You generally need to work in an asynchronous model for these long-lived connections to work. There are several different techniques for doing asynchronous I/O; all of which have their advantages and disadvantages.
One which should already be familiar to anyone who has worked with JavaScript and AJAX is the callback model; in which you send a request, and install a callback to be called when it completes. This is how XMLHTTPRequest
works, without blocking all of the other pages while they wait for one page's request to finish. This is also how the Twisted Python networking framework works, though it can call methods on objects or callback functions depending on the interfaces you use.
Another powerful model is the Erlang style approach, called the Actor model, has many, many lightweight processes (like threads, but with no shared state), each of which communicate with each other via asynchronous messages.

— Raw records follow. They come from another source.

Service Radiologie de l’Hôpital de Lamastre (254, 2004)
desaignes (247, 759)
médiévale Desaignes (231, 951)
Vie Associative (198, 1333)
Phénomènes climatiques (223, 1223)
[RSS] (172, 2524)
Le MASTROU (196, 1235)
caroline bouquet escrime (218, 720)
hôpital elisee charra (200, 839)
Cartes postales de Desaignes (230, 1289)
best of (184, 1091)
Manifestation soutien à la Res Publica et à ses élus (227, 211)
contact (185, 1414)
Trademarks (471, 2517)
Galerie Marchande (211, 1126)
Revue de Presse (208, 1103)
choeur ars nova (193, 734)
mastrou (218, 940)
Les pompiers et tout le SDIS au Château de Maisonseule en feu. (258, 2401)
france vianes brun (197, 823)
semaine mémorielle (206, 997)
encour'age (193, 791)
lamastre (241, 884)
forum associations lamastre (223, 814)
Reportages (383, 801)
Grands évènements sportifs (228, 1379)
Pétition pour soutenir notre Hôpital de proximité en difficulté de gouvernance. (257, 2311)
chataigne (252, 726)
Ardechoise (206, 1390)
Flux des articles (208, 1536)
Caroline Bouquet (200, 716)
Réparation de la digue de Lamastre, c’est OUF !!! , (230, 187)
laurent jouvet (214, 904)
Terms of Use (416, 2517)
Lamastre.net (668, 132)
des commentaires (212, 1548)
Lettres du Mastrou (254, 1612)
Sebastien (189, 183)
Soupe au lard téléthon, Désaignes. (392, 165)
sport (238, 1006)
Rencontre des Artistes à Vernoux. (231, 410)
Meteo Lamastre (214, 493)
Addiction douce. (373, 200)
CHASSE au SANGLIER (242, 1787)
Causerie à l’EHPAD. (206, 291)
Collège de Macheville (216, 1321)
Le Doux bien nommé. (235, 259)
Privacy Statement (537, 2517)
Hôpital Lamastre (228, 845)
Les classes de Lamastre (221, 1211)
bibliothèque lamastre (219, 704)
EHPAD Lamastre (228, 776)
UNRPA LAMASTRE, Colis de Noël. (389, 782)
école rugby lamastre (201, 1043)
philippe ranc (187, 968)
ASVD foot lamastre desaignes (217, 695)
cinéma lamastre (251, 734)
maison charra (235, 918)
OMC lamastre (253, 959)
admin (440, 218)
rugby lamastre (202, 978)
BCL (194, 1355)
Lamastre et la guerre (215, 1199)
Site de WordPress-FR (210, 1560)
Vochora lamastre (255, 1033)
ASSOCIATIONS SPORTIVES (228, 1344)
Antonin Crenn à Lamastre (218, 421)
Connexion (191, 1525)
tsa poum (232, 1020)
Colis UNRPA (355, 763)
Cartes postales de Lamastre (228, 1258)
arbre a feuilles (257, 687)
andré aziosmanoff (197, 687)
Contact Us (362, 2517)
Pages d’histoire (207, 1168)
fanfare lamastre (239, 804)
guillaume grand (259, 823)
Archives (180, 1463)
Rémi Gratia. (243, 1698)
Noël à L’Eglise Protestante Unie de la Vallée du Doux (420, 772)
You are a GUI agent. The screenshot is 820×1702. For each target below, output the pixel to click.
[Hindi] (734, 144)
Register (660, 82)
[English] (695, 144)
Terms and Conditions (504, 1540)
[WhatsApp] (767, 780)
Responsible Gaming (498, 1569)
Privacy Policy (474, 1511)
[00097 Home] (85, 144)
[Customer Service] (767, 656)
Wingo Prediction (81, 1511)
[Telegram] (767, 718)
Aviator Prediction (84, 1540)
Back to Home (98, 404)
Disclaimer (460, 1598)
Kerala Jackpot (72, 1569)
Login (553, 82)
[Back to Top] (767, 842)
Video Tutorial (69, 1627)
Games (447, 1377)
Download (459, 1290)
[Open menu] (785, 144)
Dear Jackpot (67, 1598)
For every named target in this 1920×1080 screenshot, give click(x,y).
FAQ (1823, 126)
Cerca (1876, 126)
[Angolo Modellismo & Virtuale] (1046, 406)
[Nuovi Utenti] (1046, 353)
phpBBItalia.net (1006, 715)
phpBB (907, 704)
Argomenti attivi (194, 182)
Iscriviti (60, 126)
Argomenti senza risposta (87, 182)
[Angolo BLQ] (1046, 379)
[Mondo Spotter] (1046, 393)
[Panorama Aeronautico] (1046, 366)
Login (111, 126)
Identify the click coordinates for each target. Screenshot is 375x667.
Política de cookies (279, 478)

The Erlang runtime has been implemented to make spawning thousands of processes very efficient; then you can just have one process for each connection, and have them send messages to other processes implementing the backend of your application. Erlang processes can also be automatically scheduled on multiple OS threads, to take full advantage of multi-core systems. ejabberd, a popular Jabber server (a chat protocol, which requires many long-lived open connections), is implemented in Erlang, as is the Facebook Chat system.
The new Go language from Google uses a similar approach, closer to Hoare's Communicating Sequential than Erlang's Actor model, but which has a lot of similarities.
In Mac OS X 10.6, Apple introduced Grand Central Dispatch, along with blocks (essentially closures) in C, C++, and Objective-C. This allows something like the AJAX or Twisted style event driven callback model, but with explicitly managed queues that are executed sequentially to manage access to shared resources in a multithreaded, multi-core environment. Twisted and JavaScript both run single threaded, and so can only take advantage of a single core, unless you use multiple operating system processes, which can be fairly heavy weight and increase the costs of communication between them.
Then there are the more traditional models, like the Unix select
function, or the more modern and capable epoll
or kqueue()
. In these, you generally have a main loop in your program, which sets up a bunch of events to watch for (network I/O returns some more data, file I/O returns more data, a new network connection is made, etc), and then calls a system call that blocks until one of those events has occurred, at which point you check which one has occurred and then handle it appropriately. These system calls are generally used to provide the higher-level frameworks described above.
For a very good overview of the staggering array of options available (focusing on the more traditional, and lower level, Unix approaches), see The C10K Problem, a survey of different techniques for helping to deal with 10,000 simultaneous connections at once. This also has a good list of C and C++ libraries for abstracting over the various APIs available, such as libevent.
A final option, of course, is to use one process or one OS thread for each connection. The problem is, processes are very heavy weight, and even threads are fairly heavy weight compared to many of these options. In general, for the best performance, you would want to have one process or thread per CPU, each using an asynchronous I/O API to figure out when it needs to do work, and then dispatching that work to one of several objects or callbacks that have been registered to handle connections, or one of several Erlang style lightweight processes that is waiting for a message, or something of the sort.
As a side note, the connection in web sockets are not HTTP connections, but a new protocol, the websocket protocol, though you can use the same port as HTTP, and upgrade an HTTP connection to a web socket in order to be compatible with existing firewall rules.